Perspectives pour 2012. L’art du pilotage à vue

L’article ci-après présente une appréciation de la situation de l’économie chinoise et des évolutions pour 2012, vues de l’intérieur. Il s’appuie sur l’analyse de Liu Minkang, l’un des experts les plus pertinents de la macroéconomie chinoise, qui fut huit années à la tête de la Commission de Régulation Bancaire. On y lira une appréciation lucide et sans concessions de la situation de l’économie, pointant du doigt les risques de chômage des migrants et la fuite des capitaux, qui traduit un recul de la confiance, motivée par la baisse des profits.

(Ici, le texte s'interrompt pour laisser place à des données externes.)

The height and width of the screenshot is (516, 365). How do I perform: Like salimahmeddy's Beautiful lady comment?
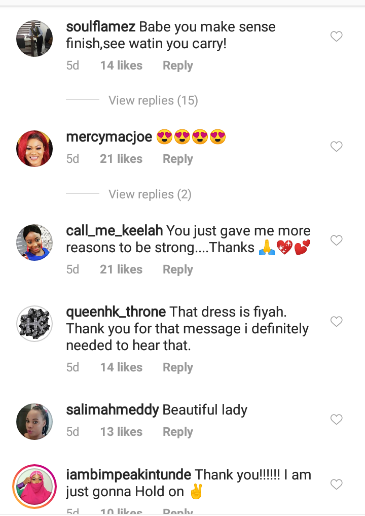pos(336,420)
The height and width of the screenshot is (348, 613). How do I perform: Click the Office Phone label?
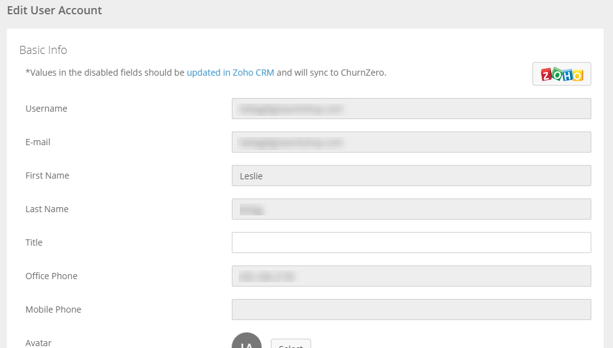tap(51, 276)
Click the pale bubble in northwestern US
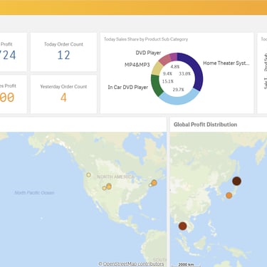 click(x=88, y=175)
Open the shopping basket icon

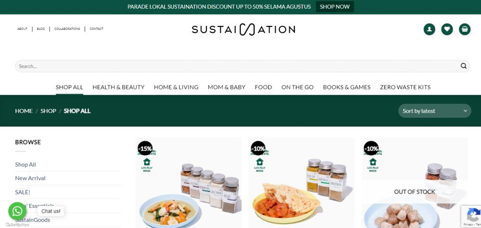click(x=465, y=29)
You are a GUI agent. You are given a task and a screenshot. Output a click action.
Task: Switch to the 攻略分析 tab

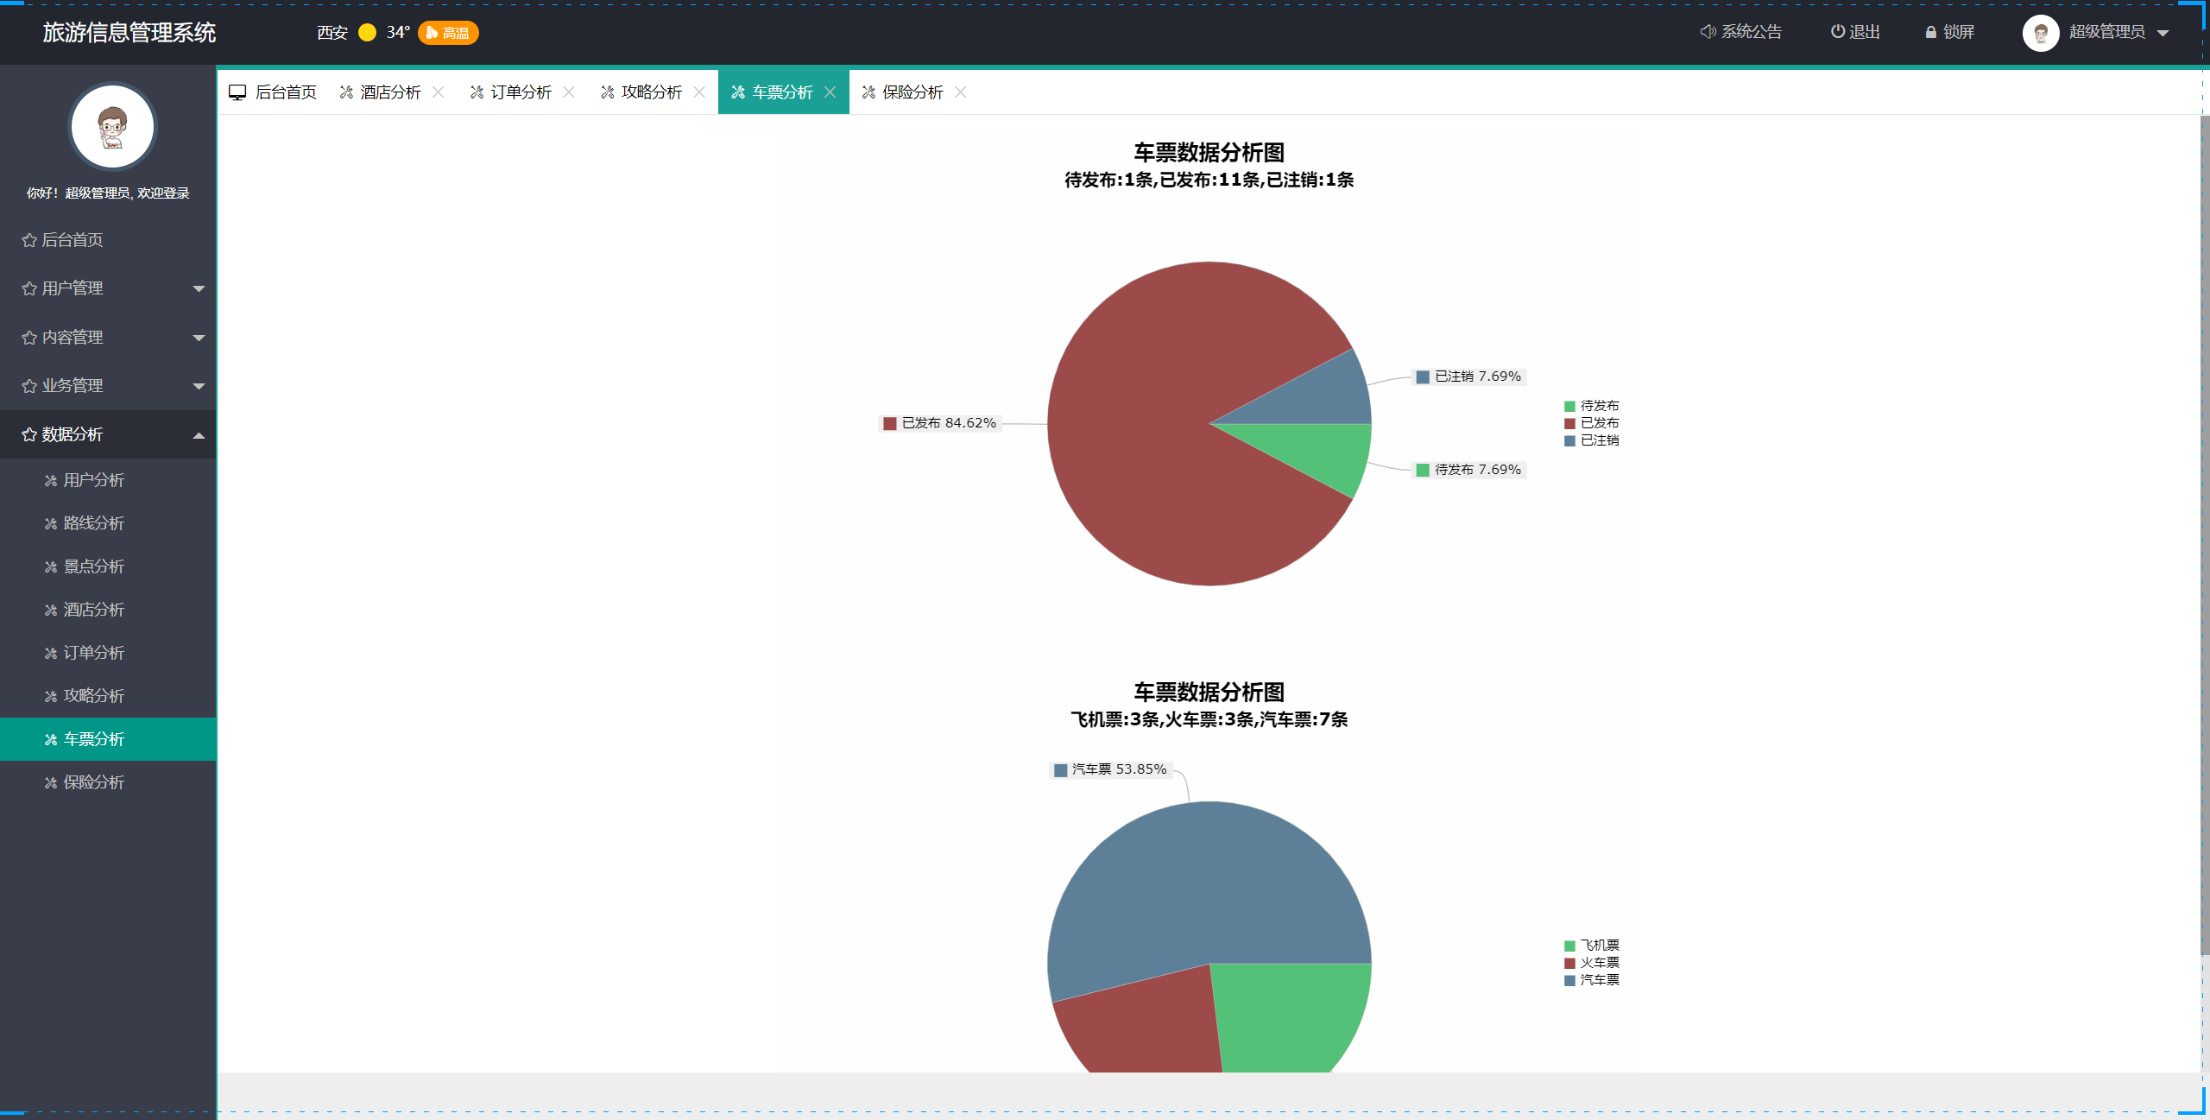point(651,92)
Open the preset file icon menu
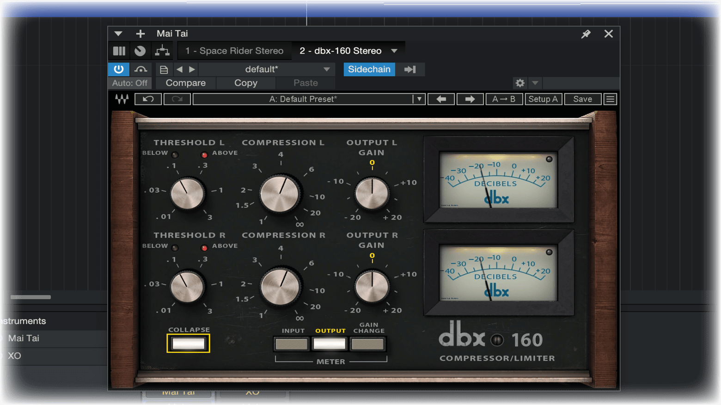Image resolution: width=721 pixels, height=405 pixels. pos(164,69)
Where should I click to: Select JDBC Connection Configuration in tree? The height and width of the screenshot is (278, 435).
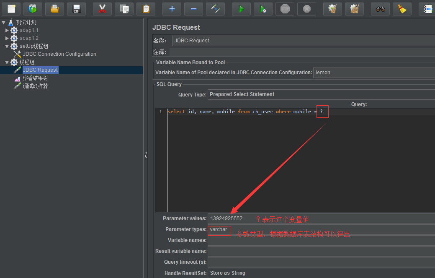[59, 54]
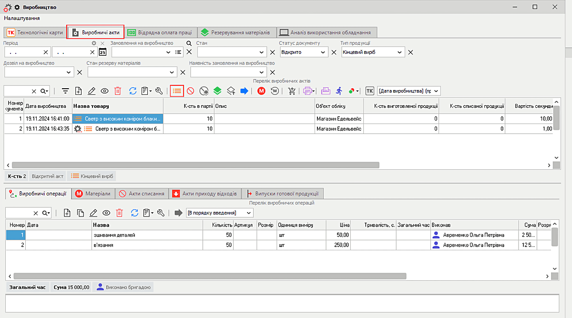Click the green layers reserve icon

[217, 91]
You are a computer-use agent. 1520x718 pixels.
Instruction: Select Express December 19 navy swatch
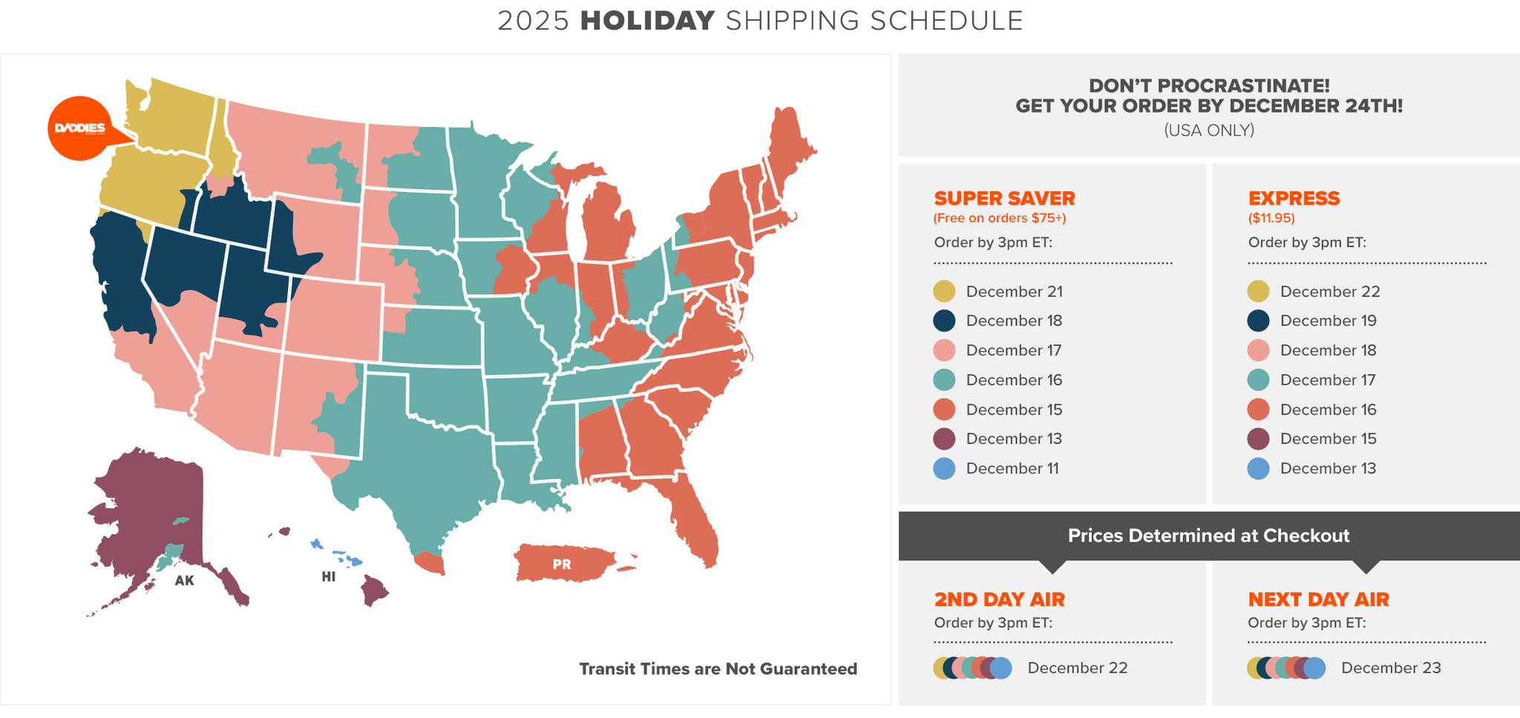click(x=1259, y=320)
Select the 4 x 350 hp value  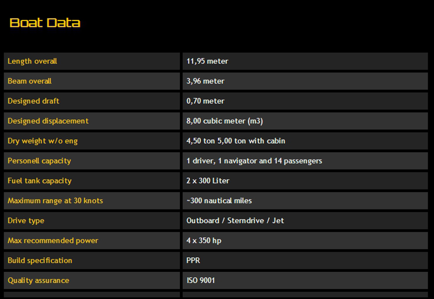204,240
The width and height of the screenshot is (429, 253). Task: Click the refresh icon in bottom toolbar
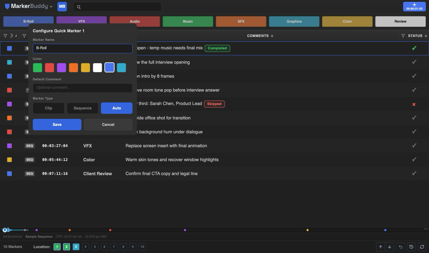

Liu Minkang, estime cependant que la marge de manœuvre de l’économie est suffisante pour faire face à une crise et rebondir. Il n’en appelle pas moins, avec une insistance dramatisée – « c’est une question de vie ou de mort du système » dit-il – à la restructuration de l’appareil productif pour mettre fin aux doublons, aux surcapacités et aux gaspillages, afin d’augmenter à fois la productivité et la qualité.

La vision de Liu Minkang est mise en parallèle avec les décisions de la Conférence Centrale sur l’économie – organisme de pilotage tactique de l’économie, réuni à Pékin à la mi-décembre -, dont les orientations ne répondent pas tout à fait aux soucis exprimés par l’ancien patron de la Commisssion de Régulation Bancaire (CRB).

Les arbitrages de la Conférence reprennent certes le thème du réajustement de la croissance par la hausse de la consommation intérieure, ceux de la réforme de la fiscalité, du soutien social et de l’appui à apporter aux campagnes ; mais ils semblent délaisser la restructuration industrielle, pourtant désignée comme une exigence vitale par Liu.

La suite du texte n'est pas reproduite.